The plaintiff is correct that the defendant's reasons for why it did not hire her were different over the course of the proceedings. Because of the varying explanations propounded by the defendant, however, it was up to the court to weigh the evidence, to consider the credibility of the parties, and to decide the facts of the case based on all of that information, not just the particular statements on which the plaintiff focuses. See, e.g., State v. Thompson , 307 Conn. 567, 575, 57 A.3d 323 (2012) ("the weighing of the evidence is the province of the trial court"); State v. Trine , 236 Conn. 216, 227, 673 A.2d 1098 (1996) ("[t]he determination of a witness’ credibility is the special function of the trial court" (internal quotation marks omitted)). The court here did that and concluded that the plaintiff had failed to prove that "the reason she was not hired ... was because of her hearing disability." This conclusion was based in large part on the evidence that the defendant presented at trial, including Sergeant's testimony, which the court explicitly credited, that she did not hire the plaintiff because of the gaps in her employment history, apprehensions over whether she would be a reliable employee, and concerns raised by the fax that Treadwell-Green sent after the plaintiff's interview.

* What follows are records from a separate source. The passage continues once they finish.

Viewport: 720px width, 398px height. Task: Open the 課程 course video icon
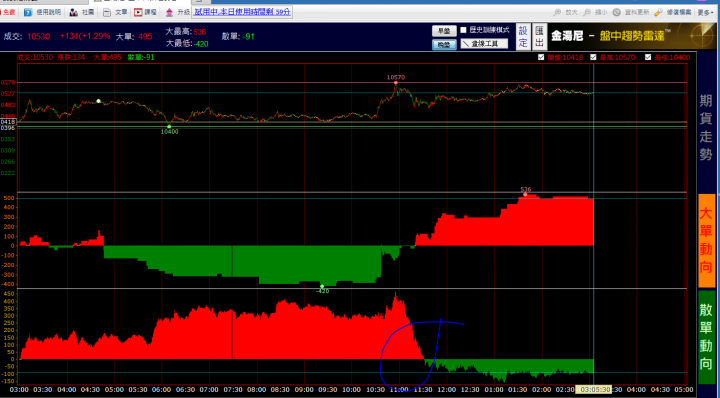tap(138, 12)
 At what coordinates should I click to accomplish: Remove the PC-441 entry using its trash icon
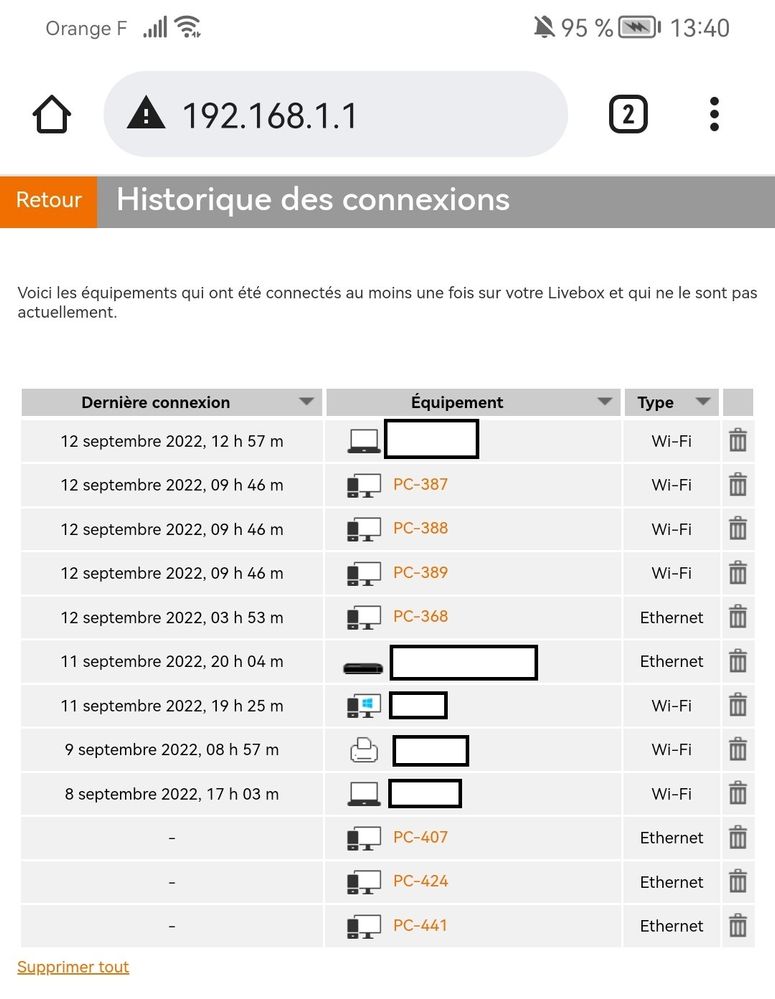click(x=738, y=925)
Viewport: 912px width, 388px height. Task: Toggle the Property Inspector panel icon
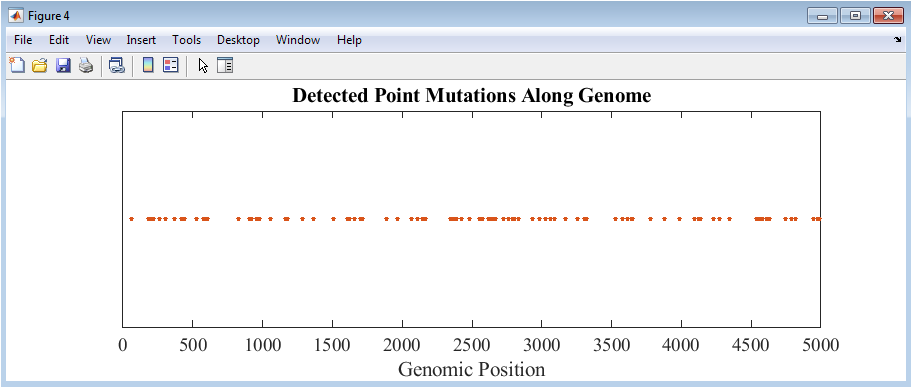point(225,65)
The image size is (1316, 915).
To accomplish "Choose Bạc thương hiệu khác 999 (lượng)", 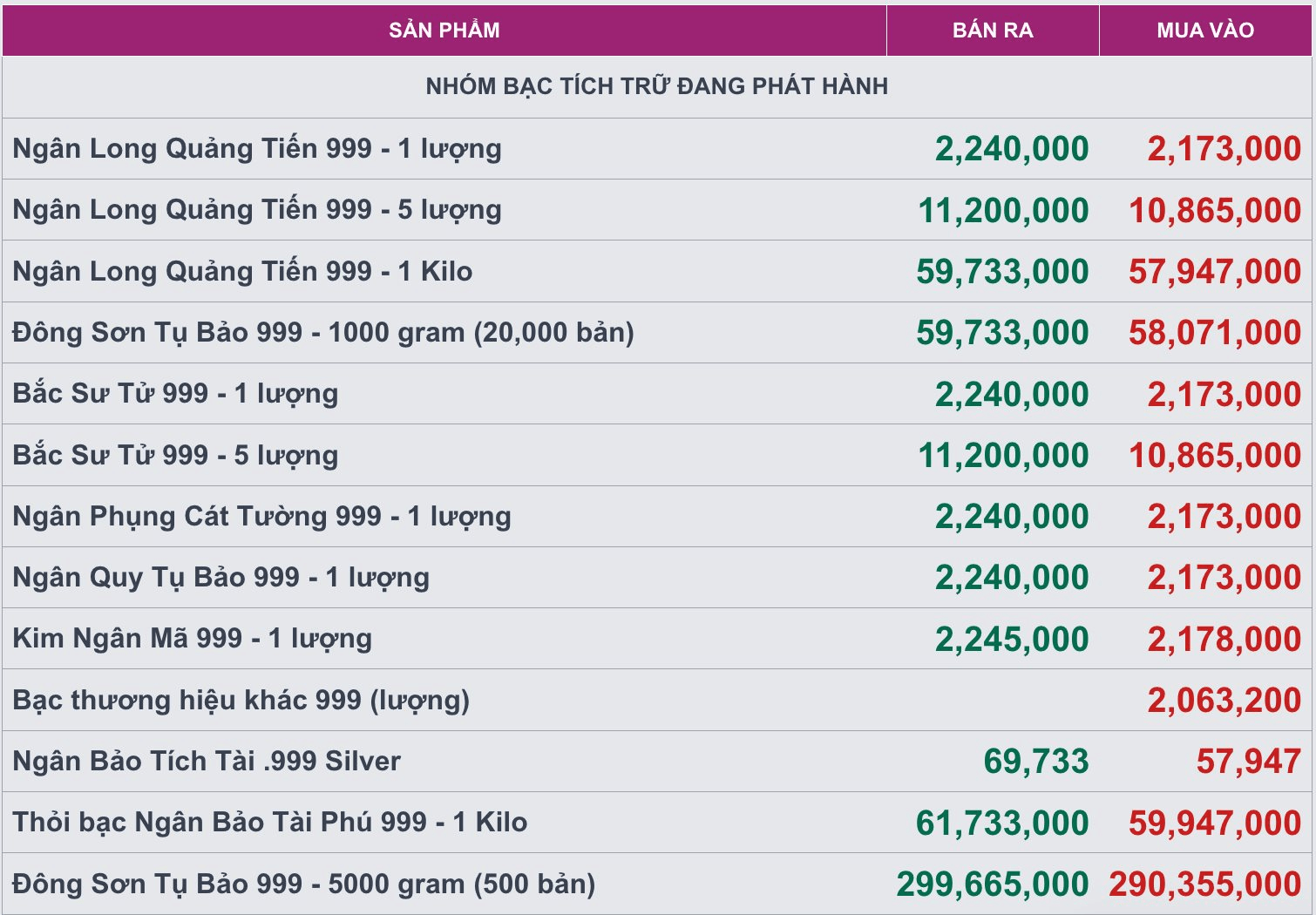I will (x=241, y=701).
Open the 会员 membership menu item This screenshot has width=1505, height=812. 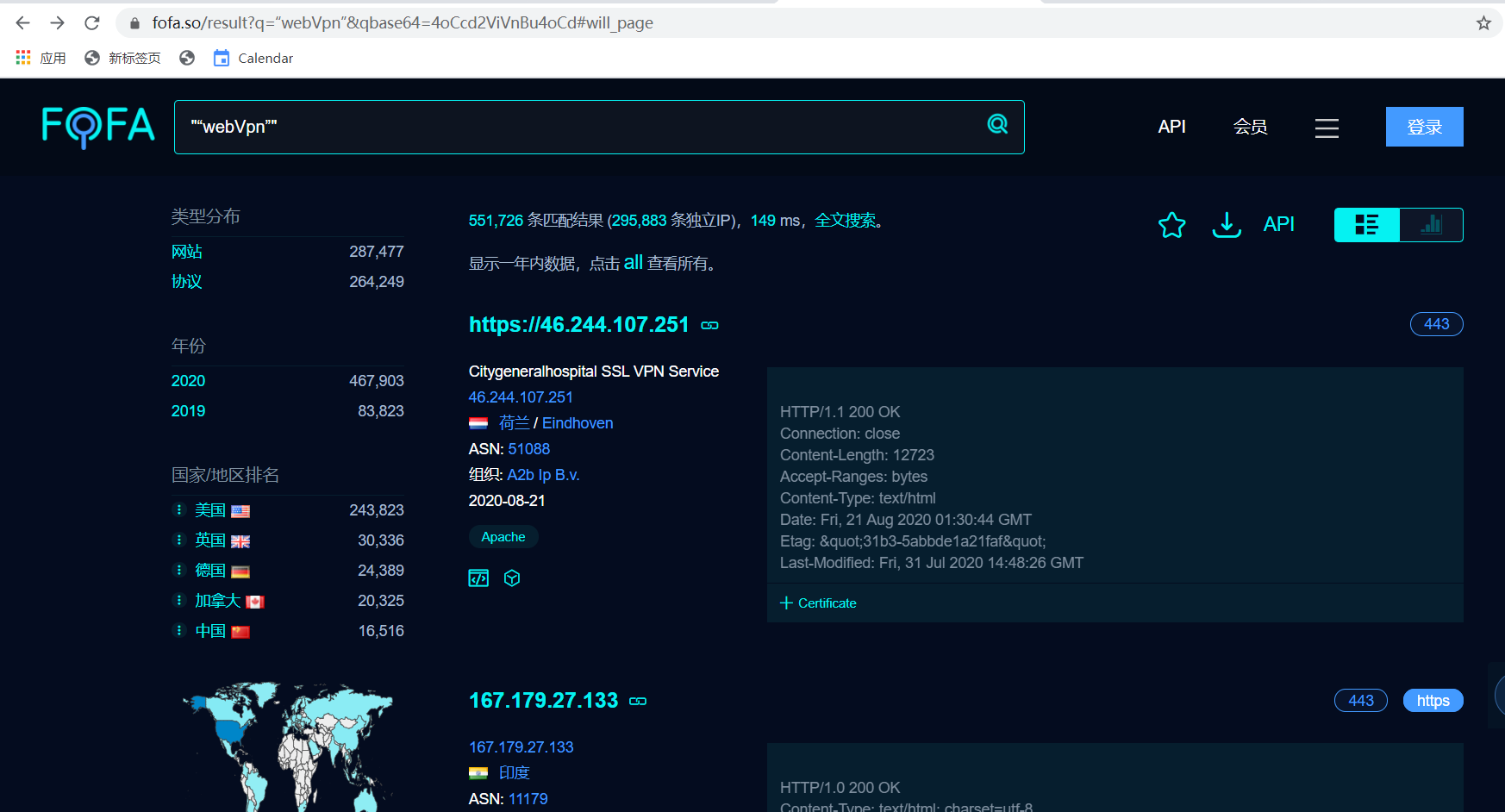1250,127
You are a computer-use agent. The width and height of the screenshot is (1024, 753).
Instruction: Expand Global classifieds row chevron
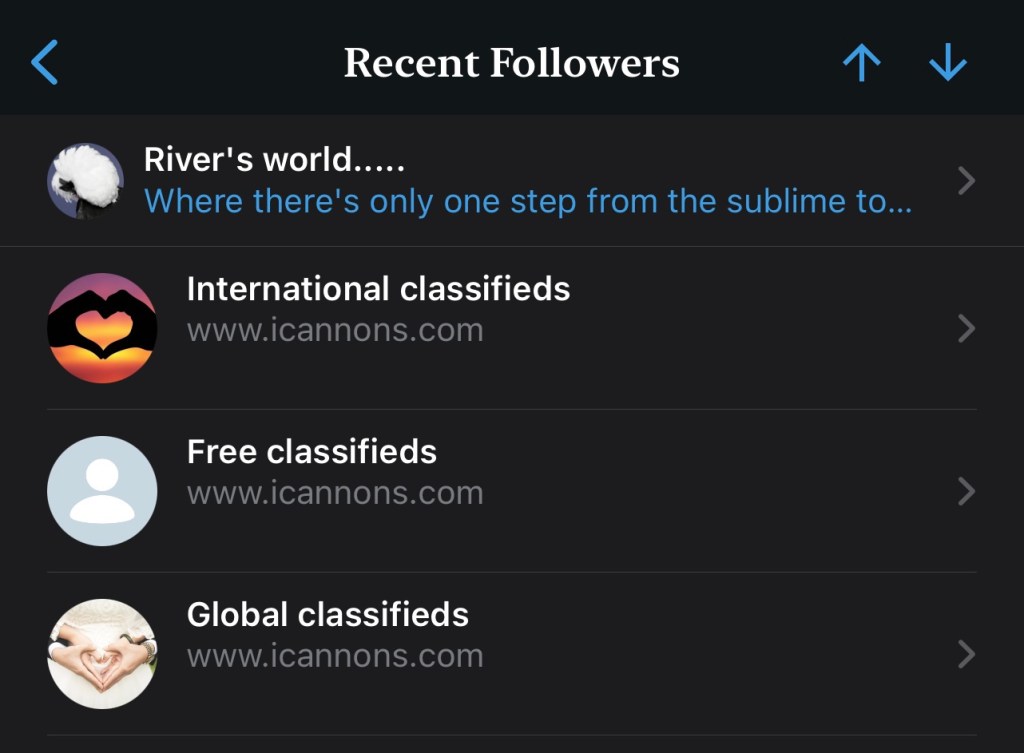click(x=966, y=654)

Given this testimony, there was evidence in the record to support the court's finding that the plaintiff had failed to prove that she was not hired because of her disability. Thus, regardless of the different statements that the defendant made in its pretrial brief, we cannot say that the court's finding that the plaintiff failed to prove her discrimination claim was clearly erroneous.
The judgment is affirmed.
In this opinion the other judges concurred.